## Problem requirements
How many lines of the records below contain the word "Click", with case counting? Reply with the number alone.

Collected data entries:
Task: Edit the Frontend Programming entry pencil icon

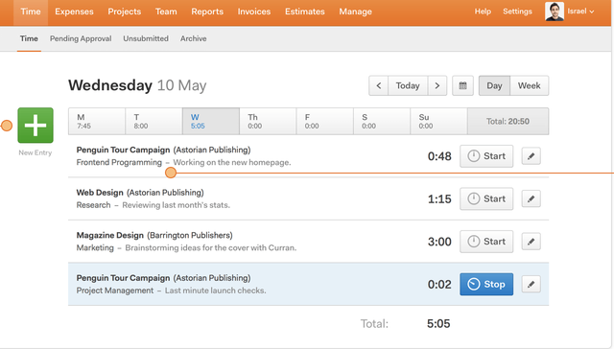Action: 531,156
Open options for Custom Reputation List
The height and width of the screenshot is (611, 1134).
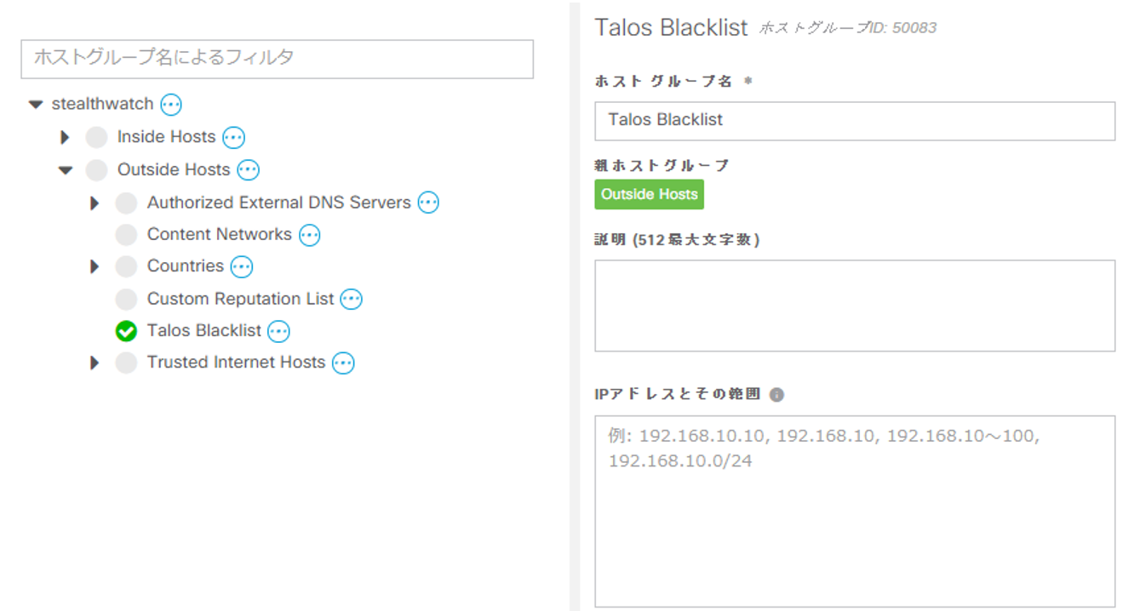(351, 299)
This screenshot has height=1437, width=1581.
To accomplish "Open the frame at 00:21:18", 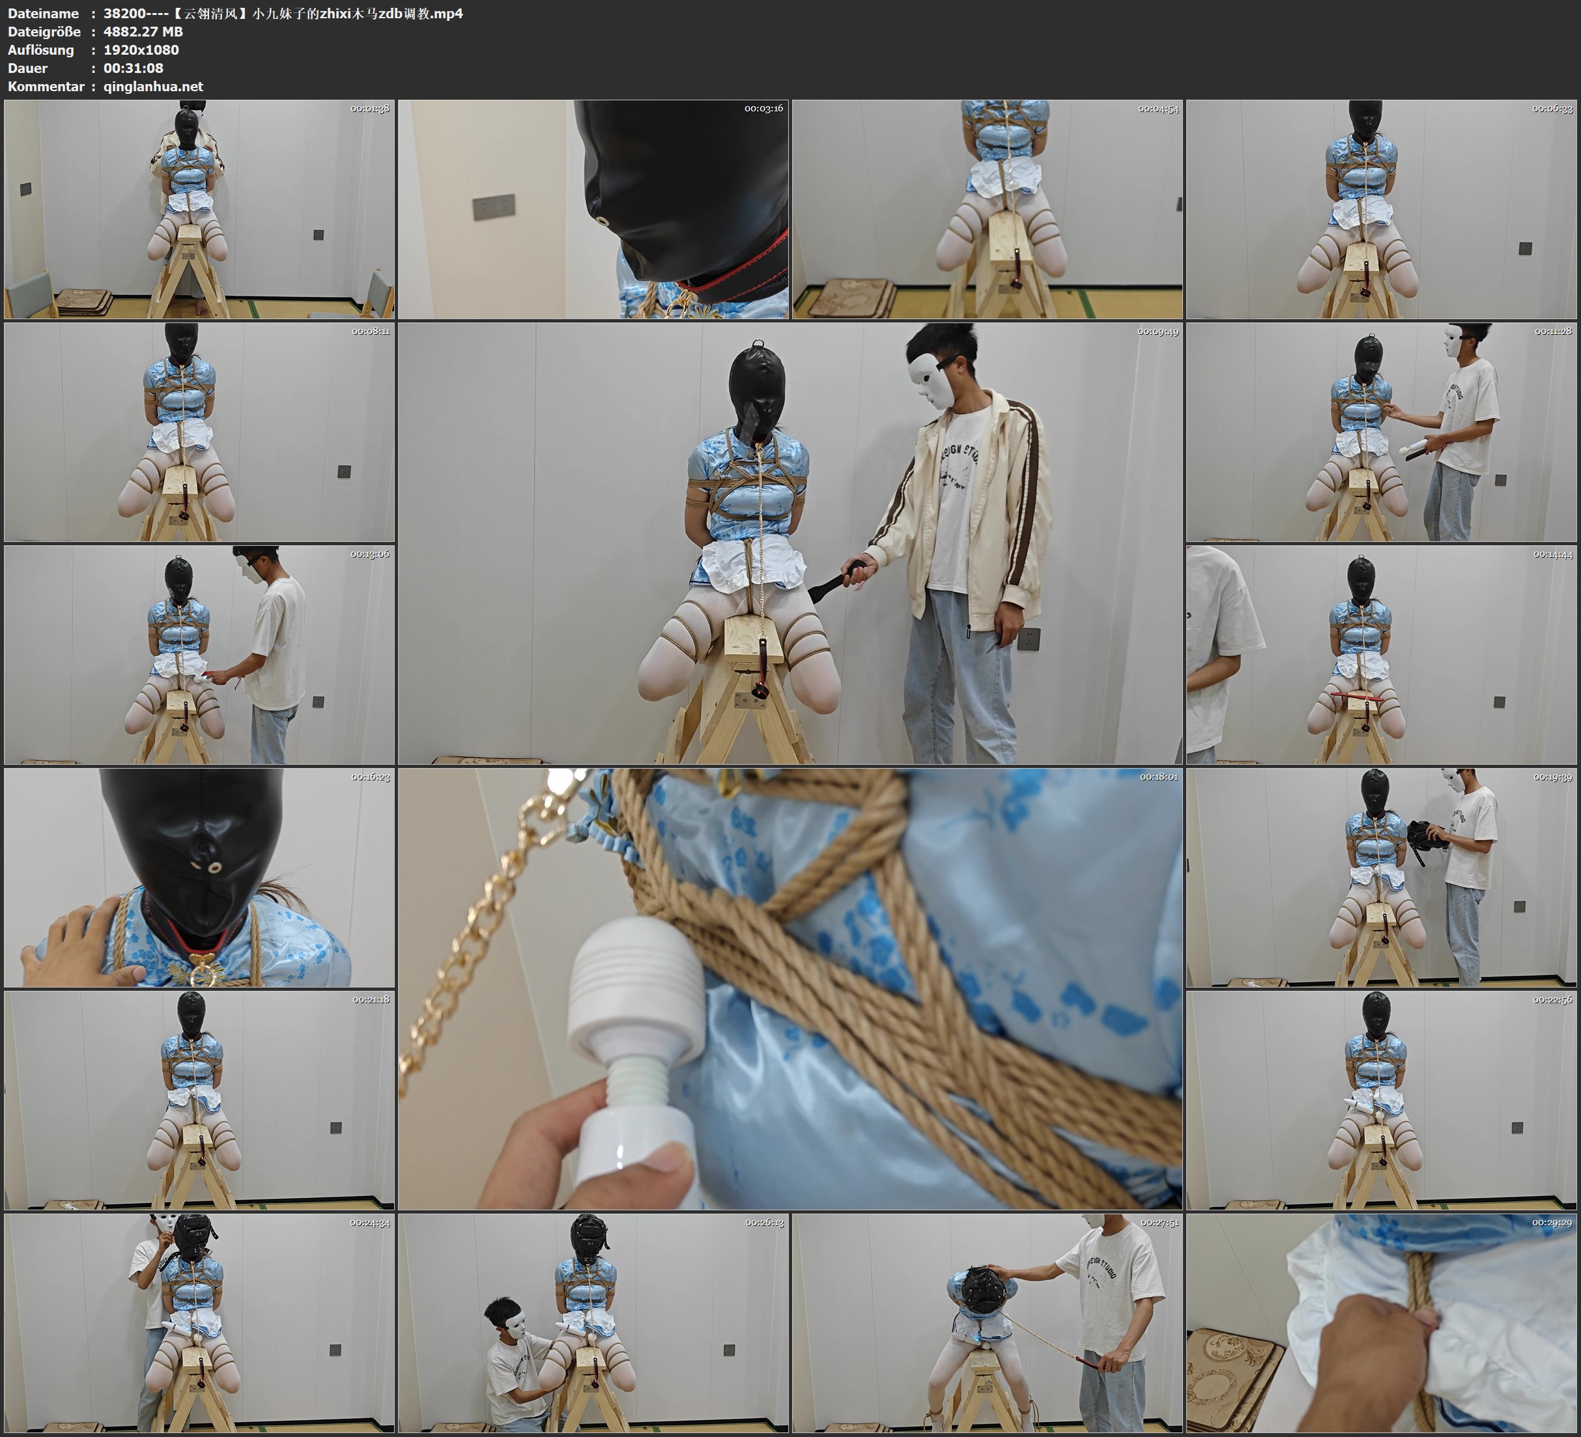I will (199, 1100).

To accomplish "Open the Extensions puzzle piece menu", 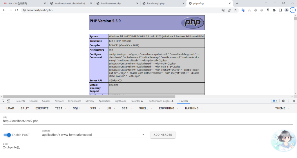I will 274,10.
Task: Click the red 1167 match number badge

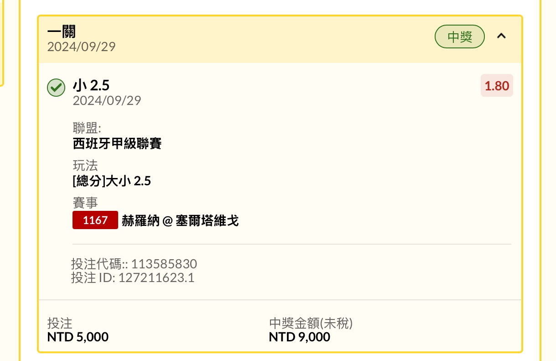Action: coord(95,220)
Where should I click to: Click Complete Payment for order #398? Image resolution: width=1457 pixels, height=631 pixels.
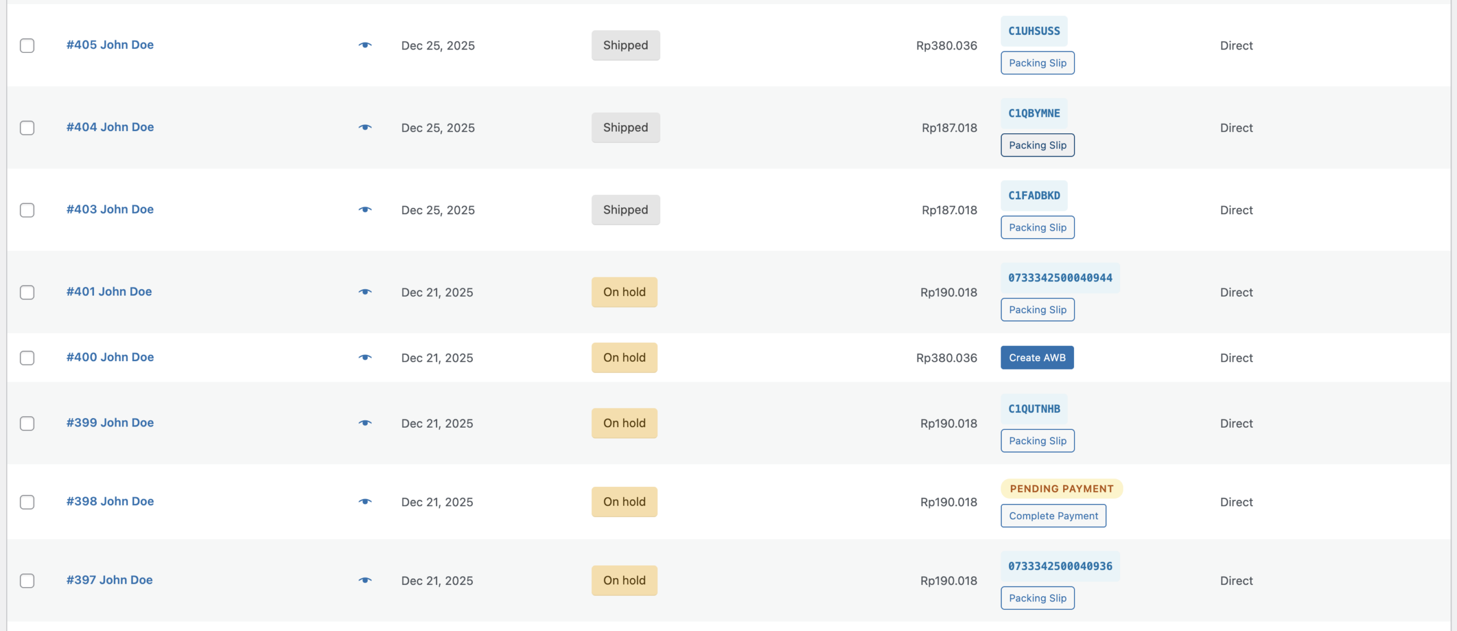coord(1053,516)
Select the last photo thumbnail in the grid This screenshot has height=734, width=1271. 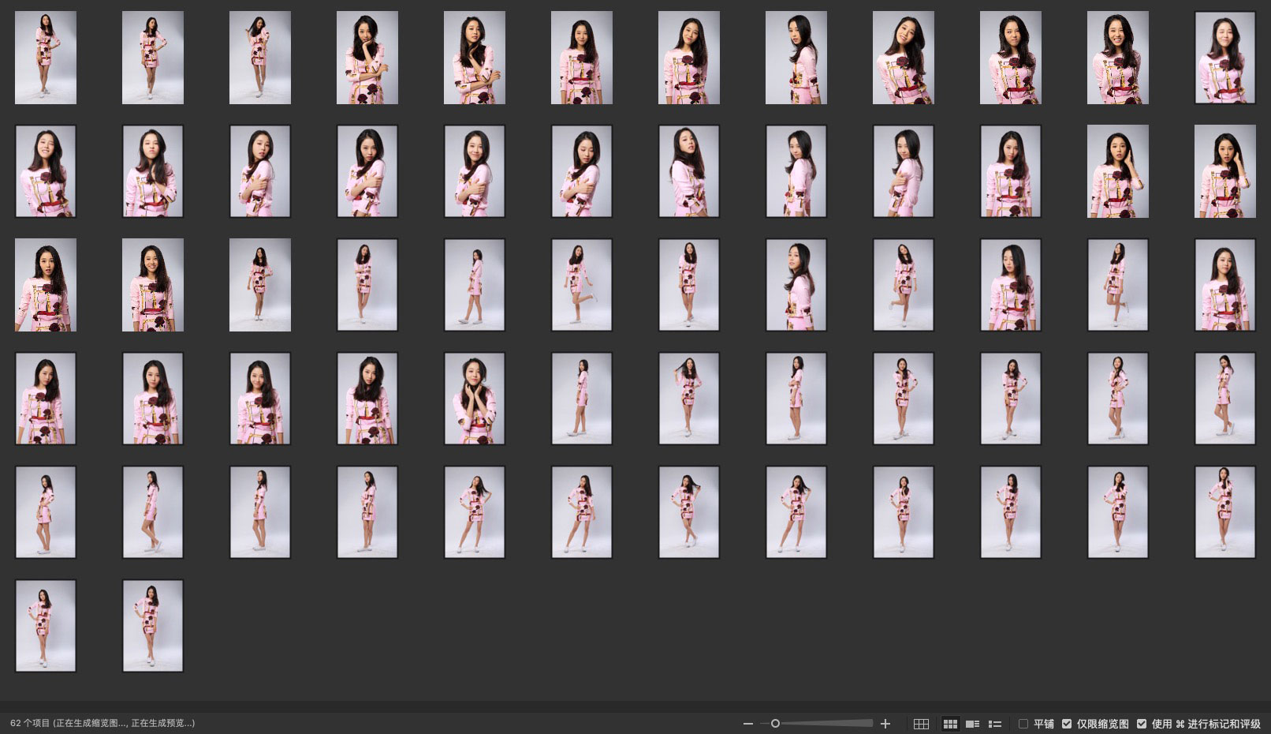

## Solution to this problem
2